Market share numbers and shipped vs. sold units can be deceiving and (too) often fail to paint an accurate picture of the mobile space. Heck, statistics can bend the truth and is frequently used to skew the realities and grab headlines. One of the most precise methodologies for measuring the impact of any given mobile platform includes tracking web browser clients in order to determine the number of devices in the wild being actually used. Net Applications, which collects data from the 40,000 sites participating in its network, and StatCounter, another mobile analytics service tracking three million sites, both published the latest figures for October.
The numbers show Apple’s platform increasing its web usage share, in spite of the reports describing the ongoing Android march and its ever-growing market share. According to Net Applications, web usage share for iOS devices has risen by seven percentage points to 61.64 percent share in the month of October. At the same time, Android grabbed just shy of one-fifth (18.9 percent, up from 16.9 percent) of web usage share.

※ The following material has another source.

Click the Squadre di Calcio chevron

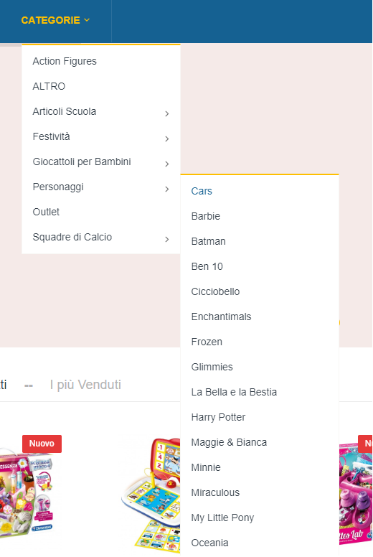[x=167, y=240]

The rise of iOS comes amid the October 14 launch of iPhone 4S, which sold four million units at launch and is in stark contrast with a modest growth in September. Interestingly, October also marks a milestone for Android, which for the first take recorded greater usage share than Java ME devices, which fell 12.84 percent from 18.52 percent.
Another takeaway: iOS’s lead in web page-heavy tablets is bigger than Android’s lead in relatively light usage smartphones. StatCounter uses a different methodology so their overall figures differ significantly to those of rival Net Application. More on that after the break.
StatCounter’s relative data shows iOS and Android tied in a neck-to-neck race with 23.48 percent and 22.11 percent usage share, respectively. Both, however, fell slightly during October as Symbian OS gained 1.79 percentage points. Per StatCounter data for top mobile browsers, Android (20.88 percent) is about to overtake Opera (21.52 percent) as the leading mobile browser. If we combine the iPhone’s and iPod touch’s numbers (18.78 percent and 4.58 percent, respectively), mobile Safari’s resulting 23.36 percent share beats Android or Opera (and it excludes iPad web share date). Another interesting factoid: BlackBerry usage share has dropped notably due to recent outages and subsequent conversions. Net Applications noted that the four day outage coupled with “a large number of Blackberry users switching to the iPhone 4S and Android” resulted in a usage share drop from 3.3 percent to 2.5 percent in October.